In a report that suggests fears of tablet computers biting into the notebook and netbook markets is justified, Best Buy CEO Brian Dunn told The Wall Street Journal that Apple's iPad has "cannibalized" sales of notebooks by as much as 50 percent. Dunn told the paper that sales of smartphones and portable computers continued to rise, thanks in part to devices like the iPad. It's a very different environment now," the chief electronics analyst for market researcher NPD Group Stephen Baker told the Journal. "The real cool stuff now will be the tablets, e-readers and probably the higher-end digital cameras." A July report from a Barclays Capital analyst said Apple would sell about 20 million iPads in 2011, negatively affecting lower-cost notebooks as well as the netbook market. Other analysts have also suggested growth for the tablet PC market, with research firm IDC estimating that worldwide media tablet shipments would total 46 million units in 2014. "IDC expects consumer demand for media tablets to be strongly driven by the number and variety of compatible third-party apps for content and devices," analyst Susan Kevorkian wrote in a May statement.A report by research firm iSuppli came to a similar conclusion.
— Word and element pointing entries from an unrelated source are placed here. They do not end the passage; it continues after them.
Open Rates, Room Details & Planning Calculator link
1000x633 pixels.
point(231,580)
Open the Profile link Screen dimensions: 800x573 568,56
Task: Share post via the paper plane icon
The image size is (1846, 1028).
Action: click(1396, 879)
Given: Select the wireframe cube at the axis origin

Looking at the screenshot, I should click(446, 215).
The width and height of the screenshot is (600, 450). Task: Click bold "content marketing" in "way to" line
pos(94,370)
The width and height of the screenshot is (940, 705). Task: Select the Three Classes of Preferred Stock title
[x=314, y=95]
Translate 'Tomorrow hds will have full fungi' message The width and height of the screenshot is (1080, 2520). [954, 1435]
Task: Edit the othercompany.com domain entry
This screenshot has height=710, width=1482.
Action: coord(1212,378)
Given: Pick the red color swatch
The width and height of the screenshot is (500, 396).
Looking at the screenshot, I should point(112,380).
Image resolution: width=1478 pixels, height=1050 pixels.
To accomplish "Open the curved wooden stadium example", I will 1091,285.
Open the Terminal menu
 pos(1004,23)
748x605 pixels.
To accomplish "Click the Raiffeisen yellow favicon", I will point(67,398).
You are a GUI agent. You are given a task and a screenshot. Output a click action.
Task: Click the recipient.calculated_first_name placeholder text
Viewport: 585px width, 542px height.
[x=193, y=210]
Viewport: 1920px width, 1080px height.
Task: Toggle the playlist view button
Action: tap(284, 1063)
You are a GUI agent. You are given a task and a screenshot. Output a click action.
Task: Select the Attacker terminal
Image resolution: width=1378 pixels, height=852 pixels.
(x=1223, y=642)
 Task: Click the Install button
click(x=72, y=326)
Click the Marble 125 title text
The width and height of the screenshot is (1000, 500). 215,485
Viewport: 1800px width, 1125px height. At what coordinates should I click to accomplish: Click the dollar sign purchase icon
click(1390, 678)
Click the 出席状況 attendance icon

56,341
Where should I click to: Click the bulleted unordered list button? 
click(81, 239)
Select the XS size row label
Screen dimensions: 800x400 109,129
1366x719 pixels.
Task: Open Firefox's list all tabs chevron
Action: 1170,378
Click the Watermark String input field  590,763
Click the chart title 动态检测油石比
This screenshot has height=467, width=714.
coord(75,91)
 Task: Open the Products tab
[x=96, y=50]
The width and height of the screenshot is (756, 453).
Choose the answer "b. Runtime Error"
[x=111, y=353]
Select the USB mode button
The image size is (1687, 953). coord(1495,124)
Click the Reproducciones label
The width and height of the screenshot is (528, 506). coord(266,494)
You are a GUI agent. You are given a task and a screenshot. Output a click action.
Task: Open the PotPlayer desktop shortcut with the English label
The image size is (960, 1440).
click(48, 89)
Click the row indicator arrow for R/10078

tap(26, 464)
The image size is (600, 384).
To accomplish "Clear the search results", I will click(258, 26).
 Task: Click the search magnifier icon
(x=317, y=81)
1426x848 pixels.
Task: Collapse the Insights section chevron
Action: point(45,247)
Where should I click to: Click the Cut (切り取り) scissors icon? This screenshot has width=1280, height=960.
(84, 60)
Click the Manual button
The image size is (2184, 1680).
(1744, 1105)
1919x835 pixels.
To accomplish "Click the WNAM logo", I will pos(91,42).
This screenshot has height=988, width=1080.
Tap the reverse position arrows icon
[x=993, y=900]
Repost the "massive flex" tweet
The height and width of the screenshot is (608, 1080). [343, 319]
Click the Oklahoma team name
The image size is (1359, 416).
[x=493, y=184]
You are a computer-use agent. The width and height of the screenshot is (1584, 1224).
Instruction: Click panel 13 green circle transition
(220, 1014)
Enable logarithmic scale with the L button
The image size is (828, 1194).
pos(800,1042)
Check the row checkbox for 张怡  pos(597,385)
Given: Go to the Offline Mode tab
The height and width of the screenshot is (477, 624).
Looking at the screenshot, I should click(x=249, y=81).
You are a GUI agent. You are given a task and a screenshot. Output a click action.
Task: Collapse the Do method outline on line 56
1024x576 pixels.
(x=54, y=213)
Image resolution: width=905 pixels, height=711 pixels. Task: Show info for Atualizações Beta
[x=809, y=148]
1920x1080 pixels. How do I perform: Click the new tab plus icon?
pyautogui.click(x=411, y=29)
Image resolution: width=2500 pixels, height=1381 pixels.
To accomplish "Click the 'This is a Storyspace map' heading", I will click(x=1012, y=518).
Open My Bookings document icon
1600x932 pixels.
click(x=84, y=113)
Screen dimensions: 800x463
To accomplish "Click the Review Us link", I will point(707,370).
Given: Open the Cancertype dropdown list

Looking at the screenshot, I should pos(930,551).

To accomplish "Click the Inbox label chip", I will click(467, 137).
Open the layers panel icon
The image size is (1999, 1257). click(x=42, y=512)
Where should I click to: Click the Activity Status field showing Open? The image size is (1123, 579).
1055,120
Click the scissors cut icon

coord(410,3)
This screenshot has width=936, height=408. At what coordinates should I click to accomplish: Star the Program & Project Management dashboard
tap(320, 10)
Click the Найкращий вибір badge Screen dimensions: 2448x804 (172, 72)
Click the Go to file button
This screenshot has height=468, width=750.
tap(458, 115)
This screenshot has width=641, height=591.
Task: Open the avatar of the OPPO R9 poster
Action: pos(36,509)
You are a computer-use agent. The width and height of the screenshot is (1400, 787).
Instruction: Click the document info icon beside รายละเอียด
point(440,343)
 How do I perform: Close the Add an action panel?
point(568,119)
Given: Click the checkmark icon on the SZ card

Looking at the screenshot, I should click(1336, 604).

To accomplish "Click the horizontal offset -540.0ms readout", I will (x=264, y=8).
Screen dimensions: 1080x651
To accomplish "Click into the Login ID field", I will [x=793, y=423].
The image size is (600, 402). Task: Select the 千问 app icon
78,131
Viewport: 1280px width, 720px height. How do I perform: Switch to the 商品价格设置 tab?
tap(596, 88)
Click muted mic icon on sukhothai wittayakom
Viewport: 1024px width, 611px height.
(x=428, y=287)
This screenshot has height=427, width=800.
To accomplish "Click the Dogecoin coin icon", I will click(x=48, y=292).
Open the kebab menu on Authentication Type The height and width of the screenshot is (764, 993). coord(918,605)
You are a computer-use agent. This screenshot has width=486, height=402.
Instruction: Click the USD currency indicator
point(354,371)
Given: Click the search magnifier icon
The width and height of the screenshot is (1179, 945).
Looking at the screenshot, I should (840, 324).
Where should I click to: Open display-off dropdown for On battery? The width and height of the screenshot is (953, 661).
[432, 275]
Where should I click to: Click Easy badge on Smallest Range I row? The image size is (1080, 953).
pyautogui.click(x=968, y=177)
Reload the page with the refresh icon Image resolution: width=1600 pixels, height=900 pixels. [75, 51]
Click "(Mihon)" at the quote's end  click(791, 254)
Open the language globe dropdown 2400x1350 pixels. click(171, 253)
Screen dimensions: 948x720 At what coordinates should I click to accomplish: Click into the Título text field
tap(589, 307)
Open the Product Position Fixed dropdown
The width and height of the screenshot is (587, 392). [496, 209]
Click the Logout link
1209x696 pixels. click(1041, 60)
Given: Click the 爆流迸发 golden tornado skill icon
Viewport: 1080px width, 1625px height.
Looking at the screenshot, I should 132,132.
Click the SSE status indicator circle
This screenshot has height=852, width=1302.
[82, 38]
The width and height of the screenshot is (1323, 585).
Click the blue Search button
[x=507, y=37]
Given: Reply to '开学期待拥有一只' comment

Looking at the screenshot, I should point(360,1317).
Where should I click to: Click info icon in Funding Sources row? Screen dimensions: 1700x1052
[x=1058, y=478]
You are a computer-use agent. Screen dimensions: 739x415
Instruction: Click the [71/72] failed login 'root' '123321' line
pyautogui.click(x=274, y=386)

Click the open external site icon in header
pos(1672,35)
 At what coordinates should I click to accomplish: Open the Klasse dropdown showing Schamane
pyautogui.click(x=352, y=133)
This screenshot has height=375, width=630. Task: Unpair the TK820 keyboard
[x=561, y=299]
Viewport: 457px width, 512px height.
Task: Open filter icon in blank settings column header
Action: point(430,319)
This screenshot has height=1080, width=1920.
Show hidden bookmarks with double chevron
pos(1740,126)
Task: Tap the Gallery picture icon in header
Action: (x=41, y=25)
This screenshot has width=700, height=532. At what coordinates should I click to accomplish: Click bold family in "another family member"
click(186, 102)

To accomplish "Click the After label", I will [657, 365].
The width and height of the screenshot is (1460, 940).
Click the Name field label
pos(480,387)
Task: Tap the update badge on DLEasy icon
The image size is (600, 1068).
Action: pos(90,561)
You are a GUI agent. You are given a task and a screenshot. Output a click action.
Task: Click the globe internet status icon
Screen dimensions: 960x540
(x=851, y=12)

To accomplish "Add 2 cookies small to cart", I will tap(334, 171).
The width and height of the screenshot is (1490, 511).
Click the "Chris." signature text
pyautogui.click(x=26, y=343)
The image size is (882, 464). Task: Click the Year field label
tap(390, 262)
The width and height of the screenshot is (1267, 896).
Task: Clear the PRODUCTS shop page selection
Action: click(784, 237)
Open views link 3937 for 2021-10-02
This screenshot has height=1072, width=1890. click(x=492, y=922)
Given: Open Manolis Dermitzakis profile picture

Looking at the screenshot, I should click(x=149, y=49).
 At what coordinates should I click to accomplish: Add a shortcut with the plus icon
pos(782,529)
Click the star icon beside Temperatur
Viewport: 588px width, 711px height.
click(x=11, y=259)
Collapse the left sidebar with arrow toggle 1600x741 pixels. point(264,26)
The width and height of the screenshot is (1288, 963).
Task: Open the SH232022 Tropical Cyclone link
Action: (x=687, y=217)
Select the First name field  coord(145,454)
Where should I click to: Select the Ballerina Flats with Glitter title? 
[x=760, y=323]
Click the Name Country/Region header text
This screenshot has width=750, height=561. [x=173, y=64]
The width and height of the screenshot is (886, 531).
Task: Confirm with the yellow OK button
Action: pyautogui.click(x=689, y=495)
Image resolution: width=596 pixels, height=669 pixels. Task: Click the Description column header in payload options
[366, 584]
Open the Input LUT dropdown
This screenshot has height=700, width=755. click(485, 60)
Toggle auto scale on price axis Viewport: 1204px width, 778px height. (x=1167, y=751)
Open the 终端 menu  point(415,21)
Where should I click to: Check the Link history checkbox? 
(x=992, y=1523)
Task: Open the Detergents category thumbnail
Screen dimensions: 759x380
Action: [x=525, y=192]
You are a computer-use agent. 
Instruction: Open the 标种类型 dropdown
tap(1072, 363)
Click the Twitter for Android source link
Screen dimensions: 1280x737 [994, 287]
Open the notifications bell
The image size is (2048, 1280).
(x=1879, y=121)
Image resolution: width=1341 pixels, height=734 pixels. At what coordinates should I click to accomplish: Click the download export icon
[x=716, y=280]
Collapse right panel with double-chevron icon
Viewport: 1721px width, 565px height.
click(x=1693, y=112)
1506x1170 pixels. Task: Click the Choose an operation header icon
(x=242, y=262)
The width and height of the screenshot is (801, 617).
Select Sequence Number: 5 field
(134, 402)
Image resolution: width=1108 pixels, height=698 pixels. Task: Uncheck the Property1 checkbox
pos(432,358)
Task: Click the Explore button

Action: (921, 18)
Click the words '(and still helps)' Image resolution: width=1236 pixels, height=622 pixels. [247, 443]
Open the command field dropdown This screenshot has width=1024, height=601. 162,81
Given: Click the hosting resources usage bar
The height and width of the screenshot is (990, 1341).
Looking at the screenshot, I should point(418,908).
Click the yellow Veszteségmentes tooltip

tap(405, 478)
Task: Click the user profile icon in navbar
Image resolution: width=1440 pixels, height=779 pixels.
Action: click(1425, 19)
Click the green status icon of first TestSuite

This year, the firm said it expects the iPad to account for 74.1 percent of global tablet shipments, with the remaining portion going to "a mix of older PC-type tablet products and competitive slates." In 2011, as the competition begins seriously filling out, iSuppli still expects Apple to command 70.4 percent of the market, and nearly two-thirds market share through 2012. At present, while a number of tablet devices are set to launch - running Windows 7, Android and webOS - iSuppli said it believes none of these are ready to be serious competitors to the iPad.